I pull the institutional chair as close to her beside as I can.  She lies quiet and largely unresponsive, either unaware of or unable to acknowledge my presence, so I strike up a rather lengthy one-sided conversation about summers spent living in her home, of finding her every single day without fail sitting on the couch with her Bible open, of discovering her marked up copy of The Letters of John Newton.  When she passed that book on to me, I added my own markings to hers, reading it so many times it fell apart.   Our lives are bound up together in that disheveled little paperback full of amazing graces.  
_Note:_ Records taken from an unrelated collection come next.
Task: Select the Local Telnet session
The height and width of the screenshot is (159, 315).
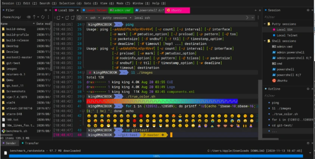Action: tap(286, 35)
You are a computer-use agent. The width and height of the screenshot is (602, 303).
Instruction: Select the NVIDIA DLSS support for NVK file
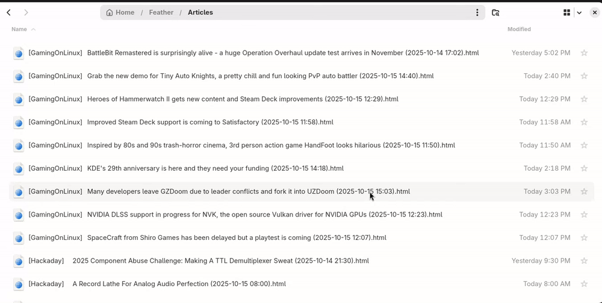pos(264,215)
We humans surmise much about what does and doesn't happen in our loved ones' final hours but, truth is, it remains - like so much in this earthbound experience - a mystery.  Are my words for her or for me?  I don't know.  But I imagine what might comfort her if she can actually hear me.  I reassure her that her 4 sons are strong and healthy and will be fine...that they love her and they love Jesus because she taught them to and showed them how.  That of her 48 grandchildren, great grandchildren, and great great grandchildren, all who are old enough to know her, love and admire her.  And of course, I remind her that her Sweet Daughter Riesa is already safe in Jesus' "big beautiful house"  and she will soon be joining her there in the presence of the Lord.  I tell her it is OK to go now...to enter into that joy...that she has done everything she has been called to do, that her work here is finished, and that Jesus will receive her with open arms and "Well done, good and faithful servant." 

I recite Psalms of comfort and hope (23, 27, 91, 121) and sing old hymns, sometimes knowing, sometimes guessing at the ones she loves.  Though she never fixes her gaze on me, there are moments I sense she is aware of my presence and hears.  I am beyond grateful for those 2 hours.  For the opportunity to hold her hands, to speak words of gratitude for her life, to kiss her forehead, and to say goodbye.  It is a great and unexpected gift.

As I doff my PPE at the exit, I'm reminded that though Grandma will soon shed her perishable earthly garment, she will be raised with an imperishable, immortal garment.  "Therefore, stand firm.  Let nothing move you.  Give yourself fully to the work of the Lord because your labor is not in vain."

Rest in Peace, Shirley Ann Waggoner.  May flights of angels sing thee to thy rest.